Saved data entries:
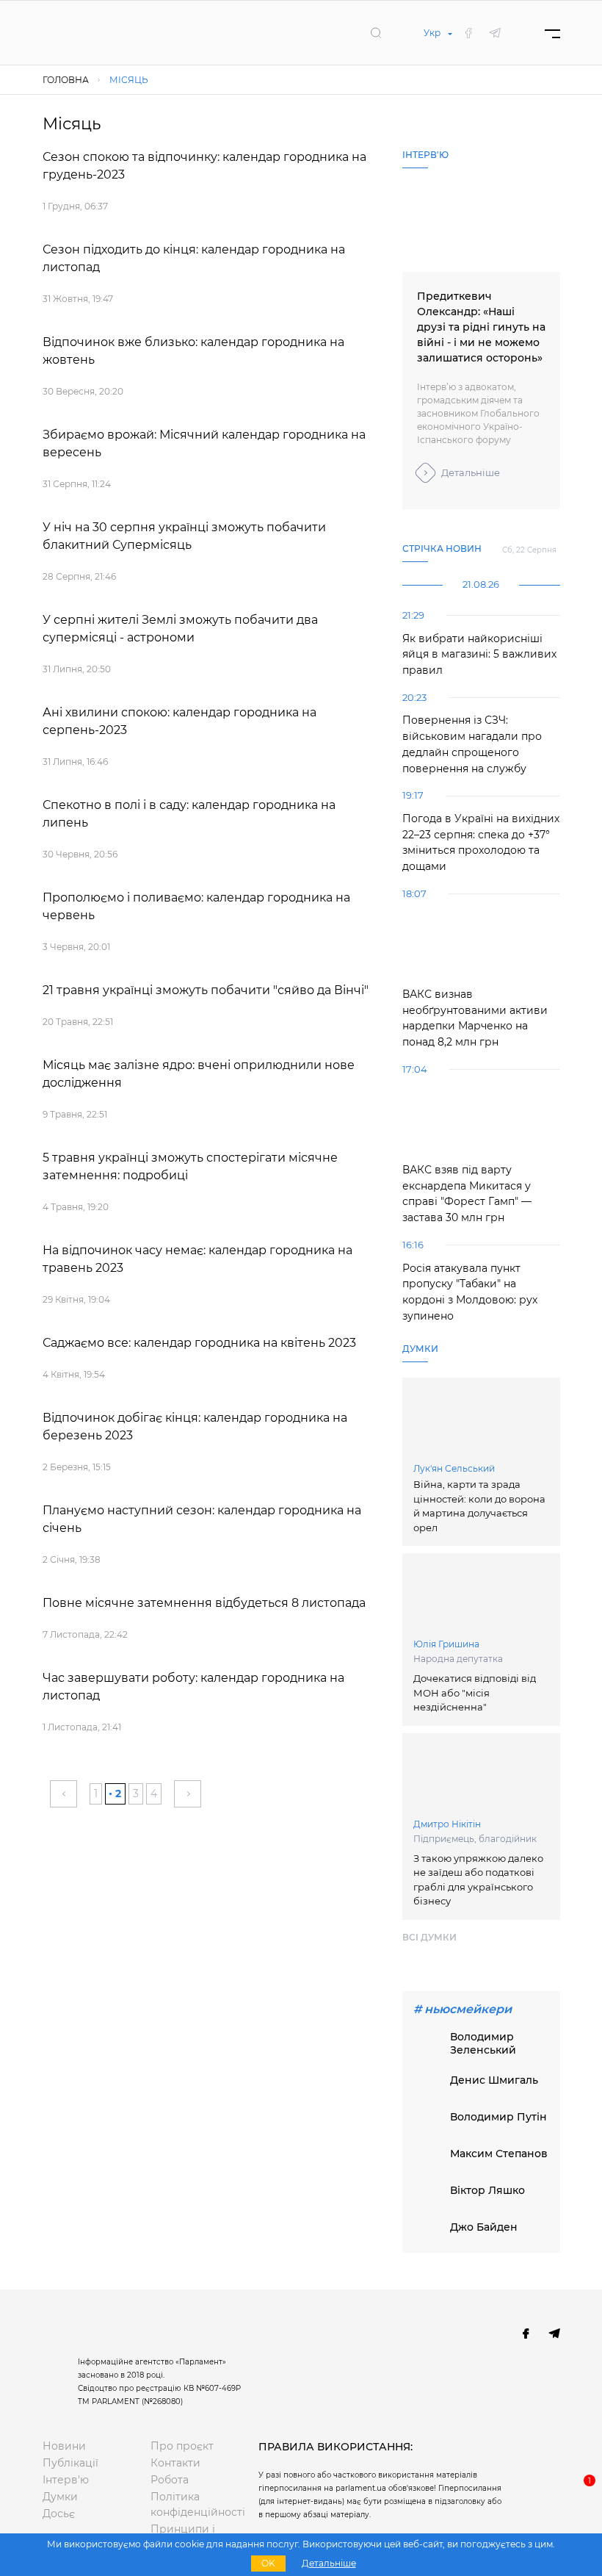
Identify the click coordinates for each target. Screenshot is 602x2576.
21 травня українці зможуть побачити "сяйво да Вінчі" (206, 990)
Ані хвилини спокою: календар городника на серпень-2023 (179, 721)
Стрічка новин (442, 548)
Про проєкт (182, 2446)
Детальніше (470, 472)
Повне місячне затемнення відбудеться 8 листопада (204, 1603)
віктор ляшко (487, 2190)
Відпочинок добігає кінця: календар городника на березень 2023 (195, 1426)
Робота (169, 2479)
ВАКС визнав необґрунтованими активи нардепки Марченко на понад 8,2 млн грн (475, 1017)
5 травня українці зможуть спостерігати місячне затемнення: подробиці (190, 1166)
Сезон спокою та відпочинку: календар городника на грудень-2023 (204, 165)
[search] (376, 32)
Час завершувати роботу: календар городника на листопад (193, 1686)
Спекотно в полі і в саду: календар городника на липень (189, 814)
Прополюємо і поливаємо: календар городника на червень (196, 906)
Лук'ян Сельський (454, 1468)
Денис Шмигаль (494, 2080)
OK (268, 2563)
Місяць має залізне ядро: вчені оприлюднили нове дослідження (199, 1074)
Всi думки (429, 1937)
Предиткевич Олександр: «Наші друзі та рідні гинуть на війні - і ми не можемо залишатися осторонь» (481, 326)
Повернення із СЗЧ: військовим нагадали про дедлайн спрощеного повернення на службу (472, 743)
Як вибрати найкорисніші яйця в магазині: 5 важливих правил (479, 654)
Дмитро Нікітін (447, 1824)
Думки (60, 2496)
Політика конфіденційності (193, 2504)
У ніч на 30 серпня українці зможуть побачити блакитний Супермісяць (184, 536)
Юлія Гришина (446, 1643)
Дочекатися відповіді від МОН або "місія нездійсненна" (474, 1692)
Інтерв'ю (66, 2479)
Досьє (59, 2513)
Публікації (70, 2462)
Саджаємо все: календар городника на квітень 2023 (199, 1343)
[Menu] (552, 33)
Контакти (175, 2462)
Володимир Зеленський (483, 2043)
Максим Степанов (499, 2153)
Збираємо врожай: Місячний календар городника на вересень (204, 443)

==

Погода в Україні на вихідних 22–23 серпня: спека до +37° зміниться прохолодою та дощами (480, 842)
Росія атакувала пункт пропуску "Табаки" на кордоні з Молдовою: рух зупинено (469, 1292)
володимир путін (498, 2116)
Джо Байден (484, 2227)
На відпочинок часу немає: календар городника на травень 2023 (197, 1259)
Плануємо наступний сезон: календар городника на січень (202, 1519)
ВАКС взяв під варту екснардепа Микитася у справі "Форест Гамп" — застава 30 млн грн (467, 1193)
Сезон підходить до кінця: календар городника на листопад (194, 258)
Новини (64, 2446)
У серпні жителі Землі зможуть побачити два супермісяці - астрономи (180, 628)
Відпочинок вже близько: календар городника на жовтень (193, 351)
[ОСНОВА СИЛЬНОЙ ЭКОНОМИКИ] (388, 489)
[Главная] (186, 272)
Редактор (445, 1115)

**Assignment**
Return only the part of the records above that opens with the line containing "Identify the click" and closes with the line containing "Збираємо врожай: Місячний", ends included.

**Response to the task**
Identify the click coordinates for each target. Screenshot is 602x2576.
21 травня українці зможуть побачити "сяйво да Вінчі" (206, 990)
Ані хвилини спокою: календар городника на серпень-2023 (179, 721)
Стрічка новин (442, 548)
Про проєкт (182, 2446)
Детальніше (470, 472)
Повне місячне затемнення відбудеться 8 листопада (204, 1603)
віктор ляшко (487, 2190)
Відпочинок добігає кінця: календар городника на березень 2023 (195, 1426)
Робота (169, 2479)
ВАКС визнав необґрунтованими активи нардепки Марченко на понад 8,2 млн грн (475, 1017)
5 травня українці зможуть спостерігати місячне затемнення: подробиці (190, 1166)
Сезон спокою та відпочинку: календар городника на грудень-2023 (204, 165)
[search] (376, 32)
Час завершувати роботу: календар городника на листопад (193, 1686)
Спекотно в полі і в саду: календар городника на липень (189, 814)
Прополюємо і поливаємо: календар городника на червень (196, 906)
Лук'ян Сельський (454, 1468)
Денис Шмигаль (494, 2080)
OK (268, 2563)
Місяць має залізне ядро: вчені оприлюднили нове дослідження (199, 1074)
Всi думки (429, 1937)
Предиткевич Олександр: «Наші друзі та рідні гинуть на війні - і ми не можемо залишатися осторонь» (481, 326)
Повернення із СЗЧ: військовим нагадали про дедлайн спрощеного повернення на службу (472, 743)
Як вибрати найкорисніші яйця в магазині: 5 важливих правил (479, 654)
Дмитро Нікітін (447, 1824)
Думки (60, 2496)
Політика конфіденційності (193, 2504)
У ніч на 30 серпня українці зможуть побачити блакитний Супермісяць (184, 536)
Юлія Гришина (446, 1643)
Дочекатися відповіді від МОН або "місія нездійсненна" (474, 1692)
Інтерв'ю (66, 2479)
Досьє (59, 2513)
Публікації (70, 2462)
Саджаємо все: календар городника на квітень 2023 (199, 1343)
[Menu] (552, 33)
Контакти (175, 2462)
Володимир Зеленський (483, 2043)
Максим Степанов (499, 2153)
Збираємо врожай: Місячний календар городника на вересень (204, 443)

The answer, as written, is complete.